The best defense is clean, consistent recordkeeping. Our guide on what to expect from a Tampa audit walks through the process in detail. If you’ve already received an audit notice, working with an experienced CPA firm early makes a significant difference. You can also review common audit triggers that apply more broadly across business tax filings.

Staying Compliant: Practical Steps for 2026

Update tax rates automatically
Use point-of-sale software that pulls current county surtax rates without manual input. Florida rates change periodically, and a single outdated rate applied across hundreds of transactions adds up fast.

Reconcile your sales tax account monthly
Even if you file quarterly, a monthly reconciliation catches discrepancies early. Compare your POS reports to bank deposits and your filed returns before they become audit issues.

Train staff on taxable vs. exempt items
Misclassifying a taxable item as exempt is one of the most common errors auditors find. Anyone handling sales transactions should know the basics of what your business sells and how it’s taxed.

Keep exemption certificates organized and current
Maintain a file for every customer claiming a tax exemption. Certificates expire, so build a process for flagging and renewing them before an audit exposes the gap.

File on time, even if you can’t pay in full
A late filing penalty starts at 10% of tax due. Filing on time and paying what you can reduces your exposure while you work out the balance.

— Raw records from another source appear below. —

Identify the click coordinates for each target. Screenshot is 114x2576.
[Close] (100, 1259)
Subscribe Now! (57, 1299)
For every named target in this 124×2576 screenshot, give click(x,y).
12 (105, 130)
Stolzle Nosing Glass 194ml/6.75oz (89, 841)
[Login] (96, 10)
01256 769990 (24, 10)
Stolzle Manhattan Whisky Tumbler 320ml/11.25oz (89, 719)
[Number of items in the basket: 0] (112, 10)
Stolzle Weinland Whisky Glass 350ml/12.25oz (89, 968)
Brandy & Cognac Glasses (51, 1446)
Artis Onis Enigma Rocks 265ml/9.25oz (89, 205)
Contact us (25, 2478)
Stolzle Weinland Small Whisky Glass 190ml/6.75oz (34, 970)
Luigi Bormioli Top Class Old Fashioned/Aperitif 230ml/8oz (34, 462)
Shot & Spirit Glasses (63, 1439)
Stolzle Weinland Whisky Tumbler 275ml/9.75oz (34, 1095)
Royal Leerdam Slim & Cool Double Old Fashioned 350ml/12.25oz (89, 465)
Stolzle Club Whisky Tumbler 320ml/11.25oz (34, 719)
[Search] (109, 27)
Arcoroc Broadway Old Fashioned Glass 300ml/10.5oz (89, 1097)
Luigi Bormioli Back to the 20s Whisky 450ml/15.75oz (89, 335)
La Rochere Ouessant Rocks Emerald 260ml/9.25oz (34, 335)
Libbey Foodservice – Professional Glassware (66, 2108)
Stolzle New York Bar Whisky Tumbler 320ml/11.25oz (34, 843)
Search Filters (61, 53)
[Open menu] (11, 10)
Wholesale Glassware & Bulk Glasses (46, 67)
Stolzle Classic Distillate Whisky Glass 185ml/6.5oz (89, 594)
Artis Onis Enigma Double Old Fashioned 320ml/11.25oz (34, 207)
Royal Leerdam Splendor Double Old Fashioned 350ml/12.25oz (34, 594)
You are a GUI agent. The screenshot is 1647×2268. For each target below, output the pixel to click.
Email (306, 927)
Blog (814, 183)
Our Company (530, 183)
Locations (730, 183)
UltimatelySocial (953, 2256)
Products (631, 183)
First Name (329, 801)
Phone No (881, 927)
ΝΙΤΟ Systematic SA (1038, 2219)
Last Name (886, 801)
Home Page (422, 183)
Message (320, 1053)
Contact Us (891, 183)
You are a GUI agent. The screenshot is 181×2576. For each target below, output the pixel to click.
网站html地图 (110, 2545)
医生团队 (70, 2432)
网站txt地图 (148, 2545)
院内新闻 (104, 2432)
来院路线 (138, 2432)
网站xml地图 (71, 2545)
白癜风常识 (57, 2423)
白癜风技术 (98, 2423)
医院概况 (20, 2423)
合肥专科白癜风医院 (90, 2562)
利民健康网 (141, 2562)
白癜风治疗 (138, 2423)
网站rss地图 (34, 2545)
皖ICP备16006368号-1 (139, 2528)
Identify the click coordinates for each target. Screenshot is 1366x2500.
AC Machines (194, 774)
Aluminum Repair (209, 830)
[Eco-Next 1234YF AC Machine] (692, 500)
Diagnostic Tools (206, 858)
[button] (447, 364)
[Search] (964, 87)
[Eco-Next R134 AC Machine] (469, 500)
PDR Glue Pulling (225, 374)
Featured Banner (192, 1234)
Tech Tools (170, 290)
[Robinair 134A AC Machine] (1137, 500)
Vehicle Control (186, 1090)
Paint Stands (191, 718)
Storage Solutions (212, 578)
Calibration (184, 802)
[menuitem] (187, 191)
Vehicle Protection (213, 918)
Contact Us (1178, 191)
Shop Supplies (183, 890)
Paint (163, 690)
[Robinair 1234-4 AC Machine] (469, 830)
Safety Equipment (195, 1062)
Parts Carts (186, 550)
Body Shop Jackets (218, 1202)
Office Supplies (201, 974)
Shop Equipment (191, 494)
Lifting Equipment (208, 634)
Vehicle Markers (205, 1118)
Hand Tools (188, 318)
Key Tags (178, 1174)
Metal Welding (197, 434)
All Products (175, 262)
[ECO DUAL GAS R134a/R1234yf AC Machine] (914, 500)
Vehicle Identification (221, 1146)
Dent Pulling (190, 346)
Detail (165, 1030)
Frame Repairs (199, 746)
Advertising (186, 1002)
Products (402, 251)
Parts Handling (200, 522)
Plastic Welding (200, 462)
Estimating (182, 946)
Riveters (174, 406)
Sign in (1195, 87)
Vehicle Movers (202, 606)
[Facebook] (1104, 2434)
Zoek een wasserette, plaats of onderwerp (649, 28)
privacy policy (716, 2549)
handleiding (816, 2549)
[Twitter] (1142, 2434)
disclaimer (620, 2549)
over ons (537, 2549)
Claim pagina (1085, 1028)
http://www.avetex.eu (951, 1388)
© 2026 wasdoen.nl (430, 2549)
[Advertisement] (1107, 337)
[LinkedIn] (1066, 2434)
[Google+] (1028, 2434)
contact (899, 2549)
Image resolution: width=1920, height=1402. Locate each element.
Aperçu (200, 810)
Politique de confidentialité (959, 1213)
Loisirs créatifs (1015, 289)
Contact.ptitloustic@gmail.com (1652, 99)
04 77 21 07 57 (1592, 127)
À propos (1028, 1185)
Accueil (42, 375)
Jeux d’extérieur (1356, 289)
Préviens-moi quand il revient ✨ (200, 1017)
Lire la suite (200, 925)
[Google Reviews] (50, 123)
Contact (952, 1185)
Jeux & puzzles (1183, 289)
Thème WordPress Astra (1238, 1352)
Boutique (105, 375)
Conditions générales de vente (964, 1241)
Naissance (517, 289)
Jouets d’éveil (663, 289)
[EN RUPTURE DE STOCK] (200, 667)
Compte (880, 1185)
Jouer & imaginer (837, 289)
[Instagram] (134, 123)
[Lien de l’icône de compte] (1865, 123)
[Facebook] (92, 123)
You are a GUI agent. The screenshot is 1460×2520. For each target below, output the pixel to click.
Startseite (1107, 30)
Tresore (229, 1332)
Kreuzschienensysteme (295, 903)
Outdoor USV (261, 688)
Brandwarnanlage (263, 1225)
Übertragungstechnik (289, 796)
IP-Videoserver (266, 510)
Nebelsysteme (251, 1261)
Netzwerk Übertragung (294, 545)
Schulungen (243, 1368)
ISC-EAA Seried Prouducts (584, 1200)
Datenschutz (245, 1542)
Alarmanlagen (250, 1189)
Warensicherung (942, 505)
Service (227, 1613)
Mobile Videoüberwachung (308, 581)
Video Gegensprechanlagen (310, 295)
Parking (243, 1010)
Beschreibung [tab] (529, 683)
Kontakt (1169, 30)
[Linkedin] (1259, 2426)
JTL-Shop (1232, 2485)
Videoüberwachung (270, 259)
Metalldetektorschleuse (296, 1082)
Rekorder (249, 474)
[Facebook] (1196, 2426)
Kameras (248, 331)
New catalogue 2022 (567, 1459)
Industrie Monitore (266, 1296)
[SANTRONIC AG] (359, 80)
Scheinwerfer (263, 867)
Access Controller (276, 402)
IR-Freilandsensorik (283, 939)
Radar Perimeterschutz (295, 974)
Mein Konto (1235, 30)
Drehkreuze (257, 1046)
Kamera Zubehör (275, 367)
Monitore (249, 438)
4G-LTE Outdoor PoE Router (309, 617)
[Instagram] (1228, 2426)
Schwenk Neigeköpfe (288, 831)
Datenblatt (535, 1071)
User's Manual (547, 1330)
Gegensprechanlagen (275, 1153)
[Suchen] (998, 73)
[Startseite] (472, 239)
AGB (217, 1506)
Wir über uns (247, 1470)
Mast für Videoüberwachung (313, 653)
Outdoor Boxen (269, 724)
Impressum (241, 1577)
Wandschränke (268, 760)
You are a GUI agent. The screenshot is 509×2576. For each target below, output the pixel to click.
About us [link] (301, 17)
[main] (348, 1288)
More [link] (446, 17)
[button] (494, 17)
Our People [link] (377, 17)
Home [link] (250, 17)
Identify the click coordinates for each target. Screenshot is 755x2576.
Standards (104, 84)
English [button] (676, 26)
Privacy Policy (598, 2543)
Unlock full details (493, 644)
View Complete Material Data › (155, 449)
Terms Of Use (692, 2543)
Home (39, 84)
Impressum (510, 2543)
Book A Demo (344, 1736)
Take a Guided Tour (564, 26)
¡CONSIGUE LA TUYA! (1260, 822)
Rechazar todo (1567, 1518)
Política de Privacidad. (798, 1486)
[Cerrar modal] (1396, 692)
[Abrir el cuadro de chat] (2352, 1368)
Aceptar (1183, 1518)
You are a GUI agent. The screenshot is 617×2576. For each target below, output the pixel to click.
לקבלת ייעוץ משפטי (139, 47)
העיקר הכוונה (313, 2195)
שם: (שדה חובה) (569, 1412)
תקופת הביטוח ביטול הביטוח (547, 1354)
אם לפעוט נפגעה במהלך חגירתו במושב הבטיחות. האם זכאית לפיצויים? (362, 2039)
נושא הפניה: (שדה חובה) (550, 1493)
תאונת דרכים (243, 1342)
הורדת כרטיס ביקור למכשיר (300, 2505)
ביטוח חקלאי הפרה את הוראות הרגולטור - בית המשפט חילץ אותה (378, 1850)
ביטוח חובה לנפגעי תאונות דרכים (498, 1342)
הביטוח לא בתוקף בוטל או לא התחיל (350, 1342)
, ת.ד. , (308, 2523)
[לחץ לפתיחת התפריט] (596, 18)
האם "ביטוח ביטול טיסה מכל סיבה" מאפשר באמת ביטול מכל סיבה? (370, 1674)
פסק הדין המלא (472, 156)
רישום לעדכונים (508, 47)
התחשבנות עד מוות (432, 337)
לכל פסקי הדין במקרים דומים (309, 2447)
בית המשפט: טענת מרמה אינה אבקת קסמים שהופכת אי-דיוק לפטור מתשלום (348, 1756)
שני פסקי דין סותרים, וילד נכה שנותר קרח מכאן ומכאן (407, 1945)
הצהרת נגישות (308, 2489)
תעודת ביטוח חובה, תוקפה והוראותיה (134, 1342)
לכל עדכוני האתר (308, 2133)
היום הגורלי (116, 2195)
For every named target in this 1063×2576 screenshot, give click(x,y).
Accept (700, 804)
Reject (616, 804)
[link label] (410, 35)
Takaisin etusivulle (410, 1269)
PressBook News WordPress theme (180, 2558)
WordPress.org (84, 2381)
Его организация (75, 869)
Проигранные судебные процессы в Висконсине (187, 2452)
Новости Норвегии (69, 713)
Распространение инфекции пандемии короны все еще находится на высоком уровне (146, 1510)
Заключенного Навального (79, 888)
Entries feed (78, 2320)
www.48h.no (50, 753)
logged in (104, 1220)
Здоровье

Work with a CPA year-round, not just at filing time
Sales tax compliance connects to your broader tax picture, especially across multiple counties or states. Year-round tax planning with a knowledgeable CPA keeps you ahead of changes. Tampa business owners can find targeted guidance through tax planning tips for Tampa business owners.

Talk to a CPA Who Gets It
Smart financial decisions start with the right conversation. Let’s figure out what works best for your business.

Frequently Asked Questions

What is Florida’s sales tax rate in 2026?

Florida’s base rate is 6%. Most Central Florida counties add a surtax of 0.5% to 1.5%, bringing the total to between 6.5% and 7.5% depending on location. The rate that applies is based on the county where the buyer takes possession of the goods.

Does Florida sales tax apply to online sales?

Yes. Any business exceeding $100,000 in annual sales to Florida customers must collect and remit Florida sales tax, regardless of where the business is physically located. The applicable rate is based on the customer’s delivery address.

What is Form DR-15 and when is it due?

Form DR-15 is Florida’s sales and use tax return, filed online through the Department of Revenue’s e-Services portal. It covers both sales tax collected from customers and use tax owed on untaxed purchases. Returns are due by the 20th of the month following each reporting period.

What happens if I miss a Florida sales tax filing deadline?

A late filing triggers a penalty of 10% of the tax due (minimum $50), plus monthly interest on the unpaid balance. The Department of Revenue may consider penalty waivers in documented hardship cases, but the underlying tax and interest still apply.